Peanut Butter vs. Peanut Paste - what's really behind it?
Peanuts have long ranked among the most beloved snacks worldwide. Whether in muesli, protein shakes, or simply spread on bread, few other foods combine such rich flavor with valuable nutrients. Yet on the supermarket shelf, there lurks a frequently overlooked question: Should I opt for peanut butter or peanut paste? At first glance, both may seem similar, but the differences are crucial—impacting both your health and fitness goals.

Peanut Butter – The Classic with Additives
Peanut butter, as found at Aldi, Lidl, or in international brands, is creamy, smooth, and tastes slightly sweet. This flavor is due to additives: sugar, salt, and sometimes palm oil contribute to its typical texture and well-known taste.
From a fitness perspective, this has advantages and disadvantages:
- Advantage: The sugar enables peanut butter to provide quick energy. Therefore, anyone relying on fast energy for training might use peanut butter before a workout.
- Disadvantage: The added sugar and fats from palm oil make peanut butter less "clean." Over time, this can result in unnecessary calories not derived from quality nutrients.

Peanut Paste – The Pure Option
Peanut paste is essentially a natural product: 100% ground peanuts, without sugar, palm oil, or salt. While it contains a similar calorie count as peanut butter, it is nutritionally much superior.
From a fitness perspective, peanut paste holds clear advantages:
- Protein Source: Peanut paste offers valuable plant-based protein, which aids muscle building and maintenance.
- Healthy Fats: It is rich in unsaturated fatty acids, positively influencing the heart, brain, and metabolism.
- No Hidden Sugars: Optimal for dieting and low-carb phases as you only consume the "real" calories from peanuts.

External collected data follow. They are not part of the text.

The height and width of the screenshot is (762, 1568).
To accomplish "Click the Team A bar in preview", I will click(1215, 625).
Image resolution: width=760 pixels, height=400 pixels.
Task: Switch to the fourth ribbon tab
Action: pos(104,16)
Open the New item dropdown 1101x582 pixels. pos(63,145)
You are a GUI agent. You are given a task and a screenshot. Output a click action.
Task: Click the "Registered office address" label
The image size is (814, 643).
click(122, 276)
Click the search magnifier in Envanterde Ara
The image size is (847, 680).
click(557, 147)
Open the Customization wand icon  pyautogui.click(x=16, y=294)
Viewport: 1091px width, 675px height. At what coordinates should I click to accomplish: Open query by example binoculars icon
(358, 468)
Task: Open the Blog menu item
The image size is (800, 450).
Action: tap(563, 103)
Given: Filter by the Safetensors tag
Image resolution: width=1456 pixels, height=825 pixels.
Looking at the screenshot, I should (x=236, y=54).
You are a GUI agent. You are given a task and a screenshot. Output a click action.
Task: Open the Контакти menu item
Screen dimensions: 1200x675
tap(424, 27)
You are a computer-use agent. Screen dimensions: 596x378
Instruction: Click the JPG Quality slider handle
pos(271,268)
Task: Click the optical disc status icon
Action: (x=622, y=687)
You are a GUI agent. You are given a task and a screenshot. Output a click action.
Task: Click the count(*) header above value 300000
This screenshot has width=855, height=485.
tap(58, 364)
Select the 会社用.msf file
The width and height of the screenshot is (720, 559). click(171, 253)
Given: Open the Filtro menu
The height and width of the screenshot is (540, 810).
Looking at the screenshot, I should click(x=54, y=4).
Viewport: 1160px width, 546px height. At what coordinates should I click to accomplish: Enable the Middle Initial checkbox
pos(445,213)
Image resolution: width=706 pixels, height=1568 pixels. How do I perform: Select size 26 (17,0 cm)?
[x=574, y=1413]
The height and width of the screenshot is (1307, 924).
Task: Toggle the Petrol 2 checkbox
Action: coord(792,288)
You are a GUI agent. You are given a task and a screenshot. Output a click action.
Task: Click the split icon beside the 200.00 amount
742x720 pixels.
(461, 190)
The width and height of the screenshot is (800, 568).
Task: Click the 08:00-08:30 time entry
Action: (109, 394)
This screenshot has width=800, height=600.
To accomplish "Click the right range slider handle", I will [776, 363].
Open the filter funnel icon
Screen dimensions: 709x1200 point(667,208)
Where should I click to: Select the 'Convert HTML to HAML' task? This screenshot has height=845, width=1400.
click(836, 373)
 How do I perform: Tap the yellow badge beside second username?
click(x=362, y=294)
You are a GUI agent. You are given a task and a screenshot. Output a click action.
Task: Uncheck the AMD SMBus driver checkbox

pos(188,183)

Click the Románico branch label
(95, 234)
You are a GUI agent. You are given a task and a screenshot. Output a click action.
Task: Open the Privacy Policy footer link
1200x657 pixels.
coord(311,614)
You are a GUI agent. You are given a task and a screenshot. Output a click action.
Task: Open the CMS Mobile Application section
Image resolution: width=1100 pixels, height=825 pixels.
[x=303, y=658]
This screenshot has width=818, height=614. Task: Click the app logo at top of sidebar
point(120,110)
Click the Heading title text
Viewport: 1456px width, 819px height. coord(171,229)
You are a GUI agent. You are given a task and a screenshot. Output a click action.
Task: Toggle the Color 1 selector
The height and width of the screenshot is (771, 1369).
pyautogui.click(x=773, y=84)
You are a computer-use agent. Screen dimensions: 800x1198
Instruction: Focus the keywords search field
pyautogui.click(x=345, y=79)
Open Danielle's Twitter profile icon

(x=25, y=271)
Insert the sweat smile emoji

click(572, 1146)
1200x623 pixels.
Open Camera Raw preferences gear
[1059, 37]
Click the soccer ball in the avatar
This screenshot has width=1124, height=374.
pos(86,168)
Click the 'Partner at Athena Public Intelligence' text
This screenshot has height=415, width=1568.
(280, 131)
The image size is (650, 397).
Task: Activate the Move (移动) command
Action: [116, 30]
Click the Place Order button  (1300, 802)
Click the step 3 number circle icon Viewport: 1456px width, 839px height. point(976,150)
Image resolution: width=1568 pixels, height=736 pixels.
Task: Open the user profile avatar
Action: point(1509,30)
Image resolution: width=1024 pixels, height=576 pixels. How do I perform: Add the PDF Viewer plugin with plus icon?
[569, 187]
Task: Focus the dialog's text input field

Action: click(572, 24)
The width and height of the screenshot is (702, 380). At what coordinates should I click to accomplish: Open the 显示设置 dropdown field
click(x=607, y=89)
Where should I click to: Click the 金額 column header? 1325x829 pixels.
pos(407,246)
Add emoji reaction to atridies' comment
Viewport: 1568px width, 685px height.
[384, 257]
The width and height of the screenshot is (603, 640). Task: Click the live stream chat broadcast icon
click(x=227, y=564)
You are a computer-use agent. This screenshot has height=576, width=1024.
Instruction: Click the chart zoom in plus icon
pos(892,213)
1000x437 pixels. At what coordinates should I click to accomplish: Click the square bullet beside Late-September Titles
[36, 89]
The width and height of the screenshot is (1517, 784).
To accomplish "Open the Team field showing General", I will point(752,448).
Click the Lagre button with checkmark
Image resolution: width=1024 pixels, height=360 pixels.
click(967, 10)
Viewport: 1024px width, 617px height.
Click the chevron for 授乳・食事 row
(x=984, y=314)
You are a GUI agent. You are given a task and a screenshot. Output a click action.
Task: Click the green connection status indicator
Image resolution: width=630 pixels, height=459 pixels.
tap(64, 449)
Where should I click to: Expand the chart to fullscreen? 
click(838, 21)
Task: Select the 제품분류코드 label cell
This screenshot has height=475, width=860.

Nutritional Comparison per 100 g
Peanut Butter (Classic) | Peanut Paste (100% Peanut) | |
---|---|---|
Calories | approx. 600 kcal | approx. 590–600 kcal |
Protein | 23–25 g | 25–27 g |
Fat | 50 g (partly from palm oil) | 50 g (natural peanut fats) |
Sugar | 5–10 g | < 3 g (only natural sugar from the nut) |
Dietary Fiber | approx. 6 g | approx. 8–9 g |

Who Should Choose Which?
- Peanut Butter: Ideal for those who enjoy sweet and creamy flavors without strictly watching their sugar intake. It can also be beneficial as a “cheat meal” or for quick energy before a workout.
- Peanut Paste: The better choice for athletes focused on clean nutrition, building muscle, or reducing fat. Especially when combined with oats, protein shakes, or smoothies, it's a genuine fitness superfood.

Conclusion
Peanut butter remains the classic spread, primarily appealing to taste. However, for the fitness community, peanut paste is clearly the superior choice: more protein, healthier fats, and no unnecessary additives. Those who are mindful of their diet and wish to maximize the benefits from this small legume should opt for peanut paste at the supermarket.